Submitted to: Biocontrol
Publication Type: Peer Reviewed Journal
Publication Acceptance Date: 9/3/2001
Publication Date: 12/1/2001
Citation: Lacey, L.A., Rosa, J.S., Simoes, N.O., Amaral, J.J., Kaya, H.K. 2001. Comparative dispersal and larvicidal activity of Steinernema glaseri and Azorean isolates of entomopathogenic nematodes against Popillia japonica (Coleoptera: Scarabaeidae). Biocontrol. 98:439-444. Interpretive Summary: The Japanese beetle is an introduced pest on Terceira, one of nine islands in the Azorean Archipelago. Early research conducted on Terceira indicated that insect specific nematodes in the families Steinernematidae and Heterorhabditidae provide good to excellent control of Japanese beetle larvae, but the species that have been evaluated are not native to the Azores. An effective nematode that is native to Terceira and/or other islands in the archipelago might provide increased capabilities for persisting and recycling under Azorean soil and weather conditions. Surveys on the islands yielded several isolates with good insecticidal activity against Japanese beetle. The native nematodes offer alternatives to the introduction of exotic species in island habitats where increasing public concern and/or legislation may restrict or prohibit such introductions.

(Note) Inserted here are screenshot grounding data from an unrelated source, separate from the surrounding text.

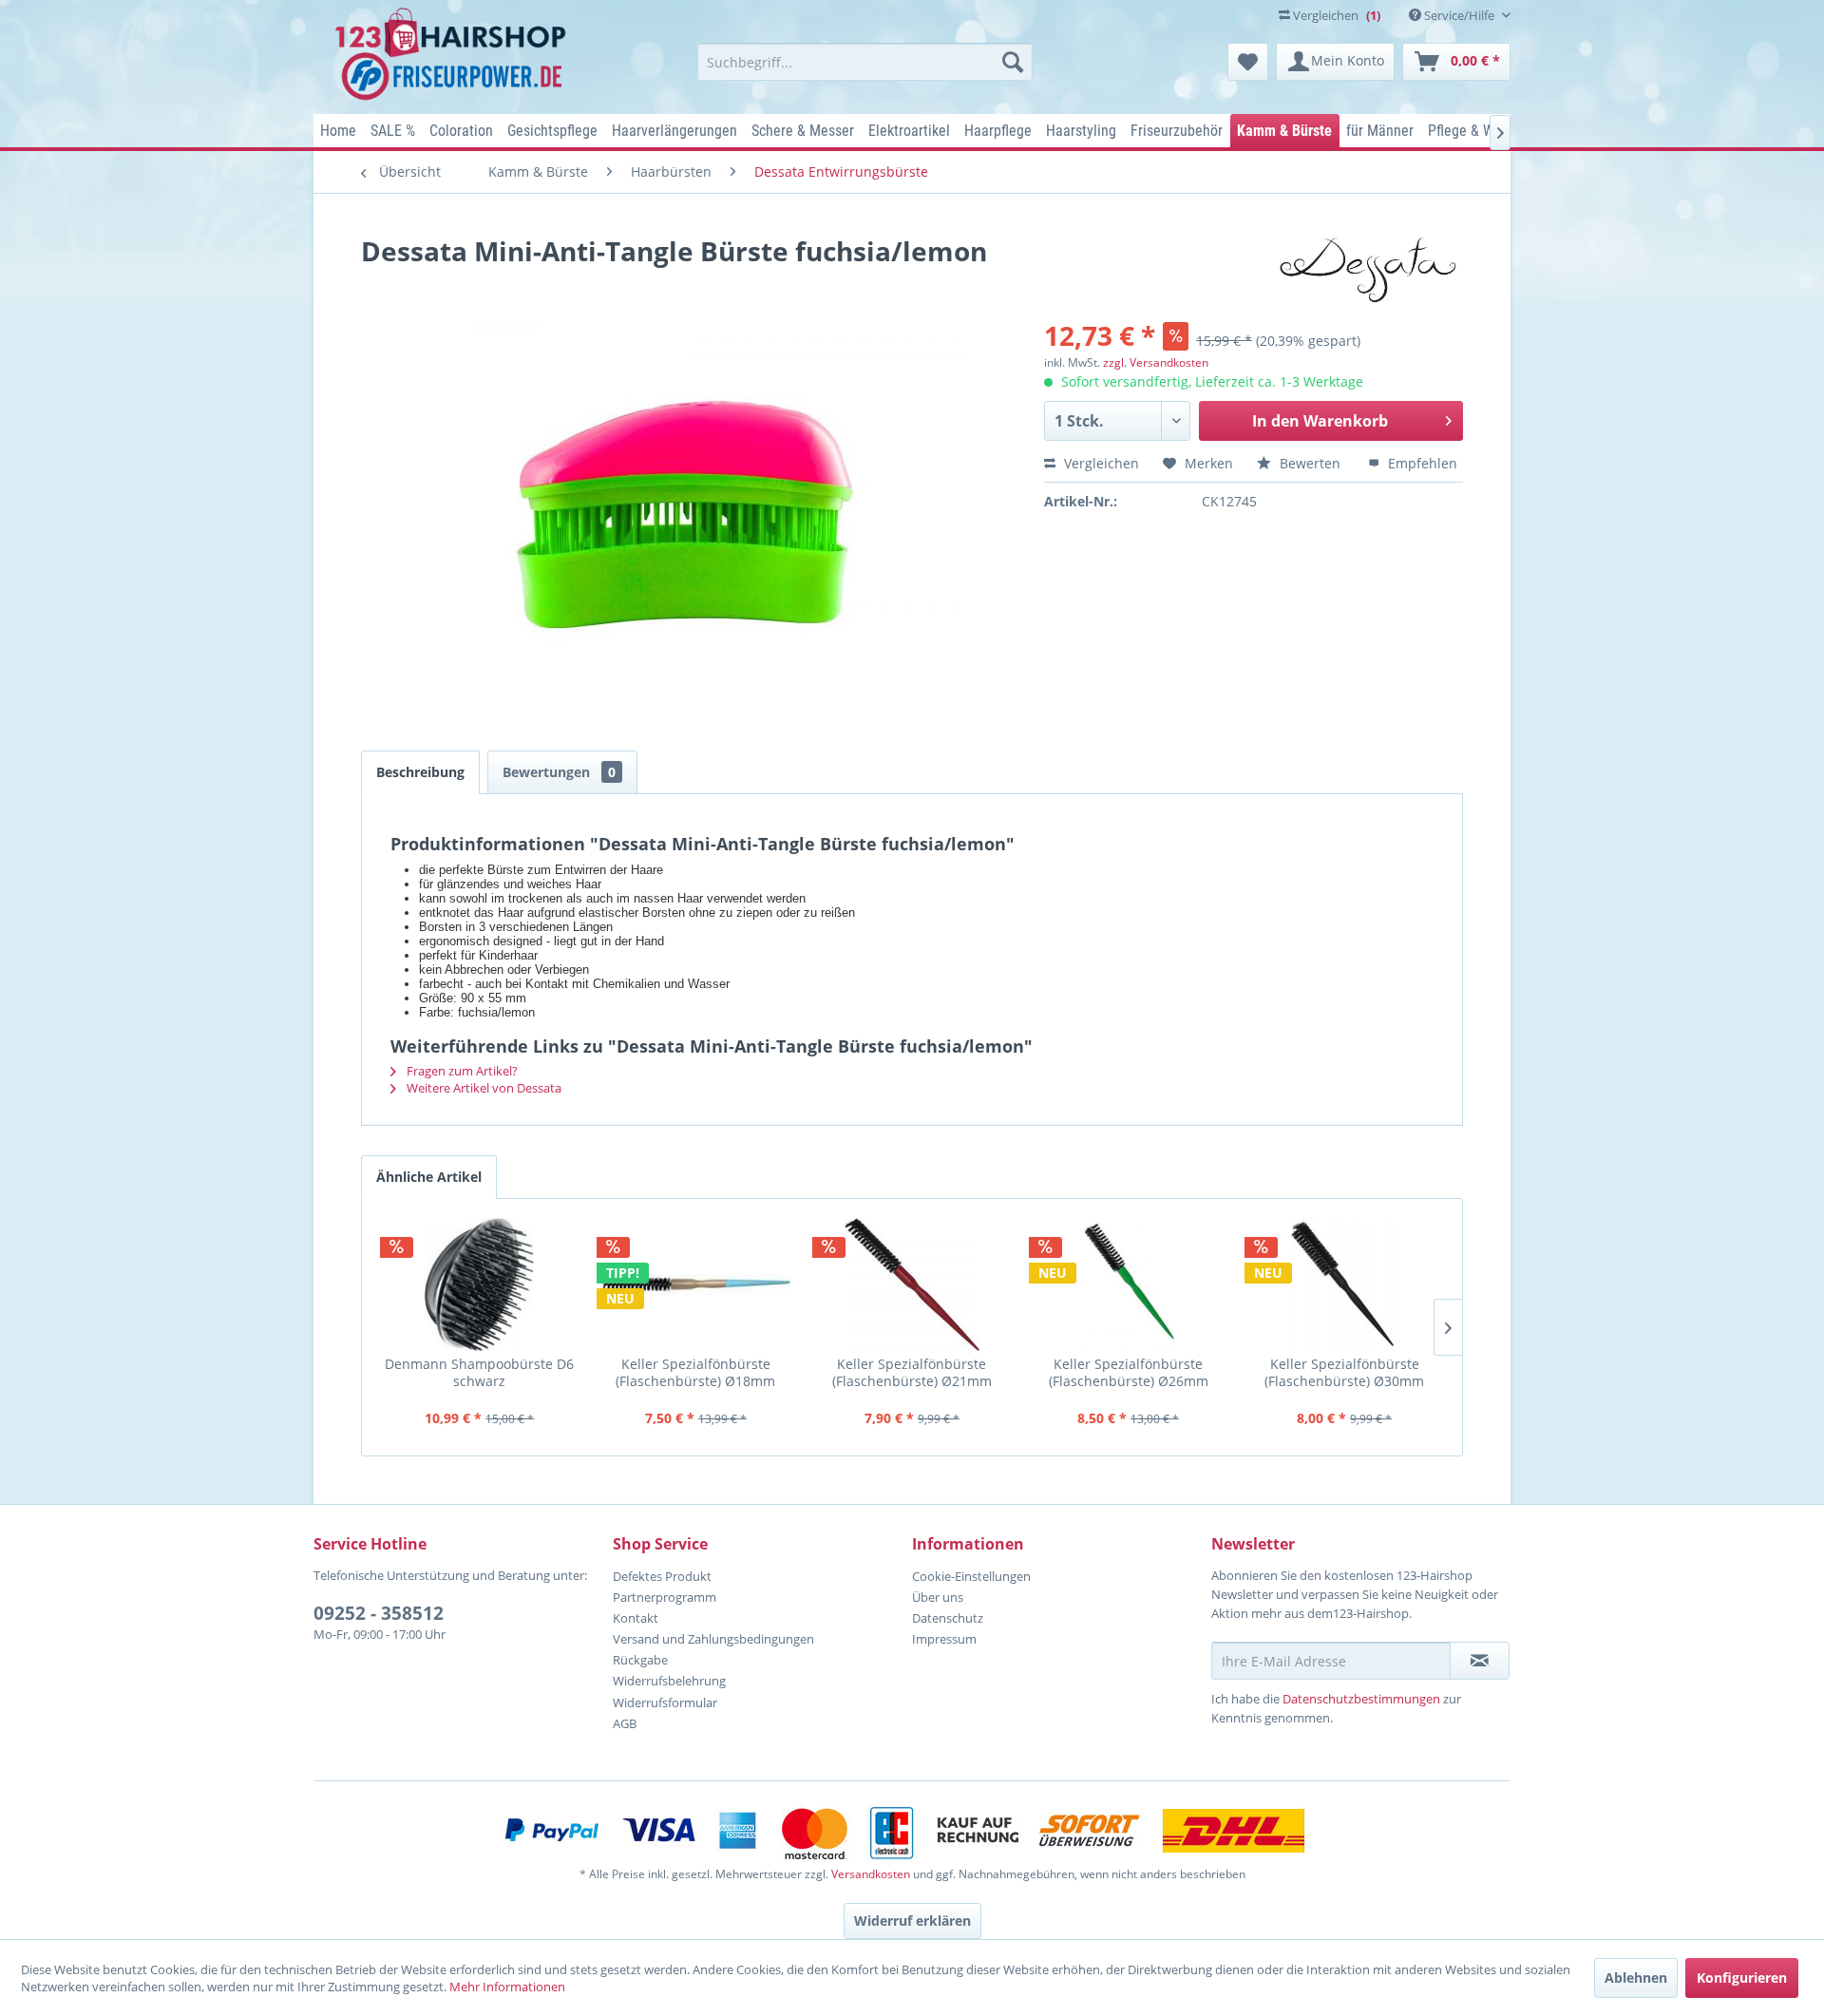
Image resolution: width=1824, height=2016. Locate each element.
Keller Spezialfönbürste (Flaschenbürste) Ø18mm (695, 1372)
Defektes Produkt (662, 1576)
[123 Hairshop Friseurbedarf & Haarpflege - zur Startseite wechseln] (453, 55)
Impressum (944, 1638)
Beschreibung (420, 772)
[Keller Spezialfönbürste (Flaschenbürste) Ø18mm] (696, 1284)
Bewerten (1310, 463)
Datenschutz (947, 1617)
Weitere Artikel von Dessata (482, 1087)
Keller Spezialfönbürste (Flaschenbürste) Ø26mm (1128, 1372)
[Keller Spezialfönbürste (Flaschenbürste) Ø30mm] (1344, 1284)
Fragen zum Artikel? (461, 1070)
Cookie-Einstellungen (971, 1576)
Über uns (937, 1597)
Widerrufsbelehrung (669, 1680)
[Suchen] (1013, 62)
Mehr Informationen (507, 1986)
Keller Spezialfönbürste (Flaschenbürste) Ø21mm (912, 1372)
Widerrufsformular (665, 1702)
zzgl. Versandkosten (1155, 362)
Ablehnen (1636, 1977)
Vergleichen (1099, 463)
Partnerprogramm (664, 1597)
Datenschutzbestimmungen (1361, 1698)
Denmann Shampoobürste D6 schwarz (479, 1372)
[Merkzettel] (1247, 62)
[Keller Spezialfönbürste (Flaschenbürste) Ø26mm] (1128, 1284)
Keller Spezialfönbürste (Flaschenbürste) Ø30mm (1344, 1372)
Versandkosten (870, 1874)
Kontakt (635, 1617)
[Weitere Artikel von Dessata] (1367, 270)
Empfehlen (1420, 463)
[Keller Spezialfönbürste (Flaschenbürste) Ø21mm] (912, 1284)
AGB (624, 1723)
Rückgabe (640, 1659)
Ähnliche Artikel (429, 1177)
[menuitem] (865, 62)
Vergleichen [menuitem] (1335, 15)
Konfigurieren (1742, 1977)
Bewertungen (559, 772)
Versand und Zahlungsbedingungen (713, 1638)
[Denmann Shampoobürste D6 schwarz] (480, 1284)
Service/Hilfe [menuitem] (1459, 15)
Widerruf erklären (912, 1920)
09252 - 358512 (379, 1613)
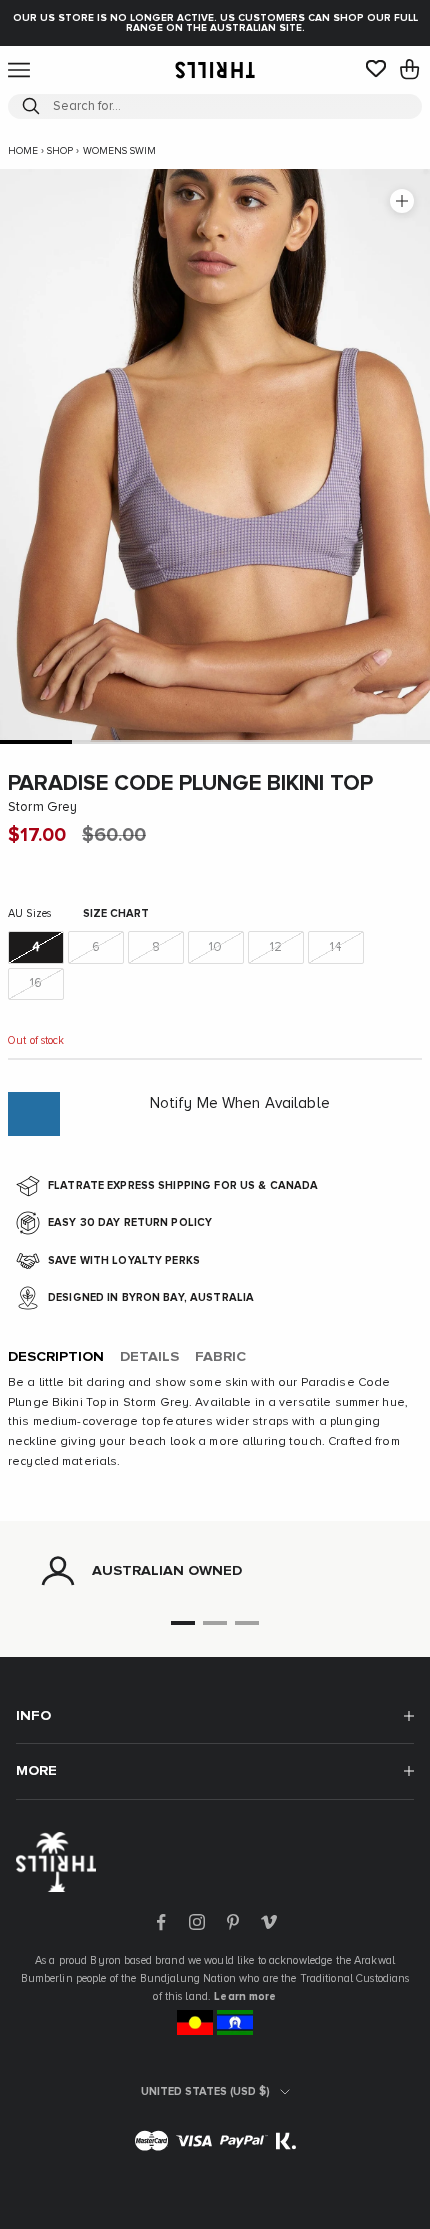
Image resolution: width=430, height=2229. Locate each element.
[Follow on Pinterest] (233, 1922)
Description (56, 1357)
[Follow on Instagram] (197, 1922)
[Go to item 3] (179, 741)
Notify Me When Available (240, 1103)
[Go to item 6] (394, 741)
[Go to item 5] (323, 741)
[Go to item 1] (36, 741)
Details (149, 1357)
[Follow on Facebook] (161, 1922)
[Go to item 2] (108, 741)
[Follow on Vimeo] (269, 1922)
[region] (215, 1571)
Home (23, 151)
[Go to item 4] (251, 741)
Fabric (220, 1357)
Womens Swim (119, 151)
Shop (60, 151)
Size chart (116, 913)
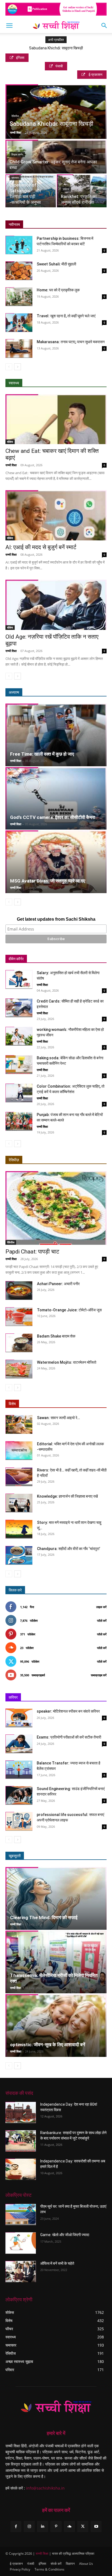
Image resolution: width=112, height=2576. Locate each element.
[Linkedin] (42, 2526)
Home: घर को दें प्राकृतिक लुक (58, 290)
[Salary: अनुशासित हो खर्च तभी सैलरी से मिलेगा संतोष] (19, 979)
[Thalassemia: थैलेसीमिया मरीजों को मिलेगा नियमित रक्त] (56, 1962)
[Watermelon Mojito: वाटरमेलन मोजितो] (19, 1369)
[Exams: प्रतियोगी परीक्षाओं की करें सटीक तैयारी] (19, 1743)
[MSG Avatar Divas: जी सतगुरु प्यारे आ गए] (56, 861)
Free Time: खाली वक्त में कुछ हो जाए (42, 754)
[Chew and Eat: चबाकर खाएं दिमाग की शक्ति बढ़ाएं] (56, 419)
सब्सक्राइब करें (99, 1675)
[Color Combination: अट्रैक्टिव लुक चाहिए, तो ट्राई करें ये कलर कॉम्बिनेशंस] (19, 1093)
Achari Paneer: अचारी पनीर (58, 1284)
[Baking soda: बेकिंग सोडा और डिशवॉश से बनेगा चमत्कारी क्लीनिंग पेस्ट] (19, 1064)
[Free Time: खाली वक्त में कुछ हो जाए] (56, 735)
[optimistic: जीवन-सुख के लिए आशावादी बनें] (56, 2025)
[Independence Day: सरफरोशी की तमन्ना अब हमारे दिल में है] (20, 2169)
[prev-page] (8, 366)
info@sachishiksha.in (45, 2488)
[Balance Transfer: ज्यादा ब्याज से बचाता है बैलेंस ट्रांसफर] (19, 1769)
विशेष (12, 1404)
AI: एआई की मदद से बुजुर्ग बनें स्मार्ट (40, 547)
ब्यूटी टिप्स (35, 1856)
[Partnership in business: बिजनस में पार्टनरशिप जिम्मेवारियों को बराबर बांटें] (19, 245)
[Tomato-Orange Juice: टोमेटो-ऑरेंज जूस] (19, 1316)
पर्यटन (66, 189)
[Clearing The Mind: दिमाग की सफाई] (56, 1898)
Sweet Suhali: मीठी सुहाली (56, 264)
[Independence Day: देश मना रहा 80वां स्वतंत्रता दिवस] (20, 2112)
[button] (9, 25)
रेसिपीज (15, 116)
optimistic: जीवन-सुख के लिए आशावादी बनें (47, 2044)
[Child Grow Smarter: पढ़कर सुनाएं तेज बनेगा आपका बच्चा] (56, 165)
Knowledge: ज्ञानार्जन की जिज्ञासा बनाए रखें (67, 1496)
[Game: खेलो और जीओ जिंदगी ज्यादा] (20, 2243)
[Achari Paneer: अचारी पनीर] (19, 1290)
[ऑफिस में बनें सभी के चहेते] (20, 2271)
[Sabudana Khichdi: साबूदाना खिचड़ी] (56, 117)
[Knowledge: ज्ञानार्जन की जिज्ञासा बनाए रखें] (19, 1503)
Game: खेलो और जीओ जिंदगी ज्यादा (64, 2235)
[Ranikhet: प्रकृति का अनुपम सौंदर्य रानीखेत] (82, 191)
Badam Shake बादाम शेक (56, 1336)
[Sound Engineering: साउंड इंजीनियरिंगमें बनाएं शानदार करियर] (19, 1795)
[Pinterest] (56, 2526)
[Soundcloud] (69, 2526)
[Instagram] (29, 2526)
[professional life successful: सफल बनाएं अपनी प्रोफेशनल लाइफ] (19, 1821)
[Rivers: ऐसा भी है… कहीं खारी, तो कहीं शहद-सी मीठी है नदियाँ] (19, 1476)
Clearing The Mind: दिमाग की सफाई (43, 1917)
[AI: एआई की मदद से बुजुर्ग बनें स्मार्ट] (56, 515)
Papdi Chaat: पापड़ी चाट (32, 1251)
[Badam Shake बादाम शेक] (19, 1342)
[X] (82, 2526)
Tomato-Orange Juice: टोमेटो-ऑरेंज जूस (69, 1310)
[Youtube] (96, 2526)
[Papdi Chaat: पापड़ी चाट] (56, 1208)
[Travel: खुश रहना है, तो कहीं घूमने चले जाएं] (19, 322)
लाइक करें (101, 1607)
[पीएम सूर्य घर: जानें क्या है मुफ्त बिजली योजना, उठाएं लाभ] (20, 2214)
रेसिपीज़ (14, 1160)
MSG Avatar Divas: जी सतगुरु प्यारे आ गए (47, 881)
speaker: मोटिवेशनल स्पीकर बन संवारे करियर (68, 1711)
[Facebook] (16, 2526)
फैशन (78, 1856)
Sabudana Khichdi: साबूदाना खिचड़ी (56, 48)
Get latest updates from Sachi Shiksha (56, 919)
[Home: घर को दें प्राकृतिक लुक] (19, 296)
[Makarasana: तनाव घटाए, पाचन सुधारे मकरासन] (19, 348)
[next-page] (17, 366)
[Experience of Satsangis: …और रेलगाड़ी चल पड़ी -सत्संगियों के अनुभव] (30, 191)
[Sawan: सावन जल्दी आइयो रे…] (19, 1424)
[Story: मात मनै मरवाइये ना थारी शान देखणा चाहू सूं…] (19, 1529)
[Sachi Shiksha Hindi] (56, 2407)
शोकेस (10, 442)
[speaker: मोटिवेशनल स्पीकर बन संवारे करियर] (19, 1718)
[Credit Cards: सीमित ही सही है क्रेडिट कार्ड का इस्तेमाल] (19, 1007)
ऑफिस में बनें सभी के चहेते (57, 2263)
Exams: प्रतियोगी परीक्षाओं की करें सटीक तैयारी (69, 1737)
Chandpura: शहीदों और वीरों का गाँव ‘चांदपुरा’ (68, 1548)
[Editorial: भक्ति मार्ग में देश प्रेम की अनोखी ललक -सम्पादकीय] (19, 1450)
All (62, 1160)
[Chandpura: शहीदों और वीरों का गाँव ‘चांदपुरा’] (19, 1555)
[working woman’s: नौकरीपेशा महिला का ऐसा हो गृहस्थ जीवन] (19, 1036)
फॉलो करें (102, 1620)
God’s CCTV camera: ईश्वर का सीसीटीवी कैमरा (52, 817)
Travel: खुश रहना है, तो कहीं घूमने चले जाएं (66, 316)
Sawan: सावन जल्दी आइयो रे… (58, 1418)
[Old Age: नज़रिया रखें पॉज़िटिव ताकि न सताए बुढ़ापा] (56, 605)
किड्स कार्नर (17, 154)
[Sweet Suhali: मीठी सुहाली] (19, 270)
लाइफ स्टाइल (58, 1856)
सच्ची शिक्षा (15, 132)
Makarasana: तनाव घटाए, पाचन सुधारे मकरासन (71, 342)
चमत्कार (15, 177)
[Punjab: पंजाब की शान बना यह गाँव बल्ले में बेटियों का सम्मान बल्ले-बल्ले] (19, 1121)
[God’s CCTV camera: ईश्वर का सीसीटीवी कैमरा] (56, 798)
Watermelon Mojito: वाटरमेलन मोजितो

Technical Abstract: An efficacious nematode species that is native to Terceira or other islands in the Azorean Archipelago might provide increased capabilities for persisting and recycling under Azorean soil and weather conditions over that of introduced species. Surveys on Terceira and Santa Maria resulted in the isolation of 2 Heterorhabditis strains (Sao Mateus and Praia Formosa) with good larvicidal activity for P. japonica. Comparative bioassays of the native isolates and Steinernema glaseri against P. japonica revealed similar larvicidal activity. The LC50s of the Sao Mateus and Praia Formosa isolates were 3.64x105 and 4.44x105 IJs/m2, respectively. The LC50 of S. glaseri ranged from 3.2 to 5.5x105 IJs/m2. The elevated larvicidal activity of the Azorean Heterorhabditis isolates for P. japonica indicates that efficacious species of nematodes are available within the Archipelago that are as effective as S. glaseri. Heterorhabditid species also have demonstrated ability for persistence and apparent recycling under the conditions where sustainable control of this introduced pest is needed. Studies comparing the dispersal of the Sao Mateus H. bacteriophora Poinar isolate with that of S. glaseri and native and exotic strains of Steinernema carpocapsae (Weiser) revealed significantly greater propensity to disperse in the H. bacteriophora isolate than in the other strains in the presence or absence of P. japonica larvae. In the presence of a host, a greater proportion of H. bacteriophora and S. glaseri dispersed than either of the 2 S. carpocapsae strains.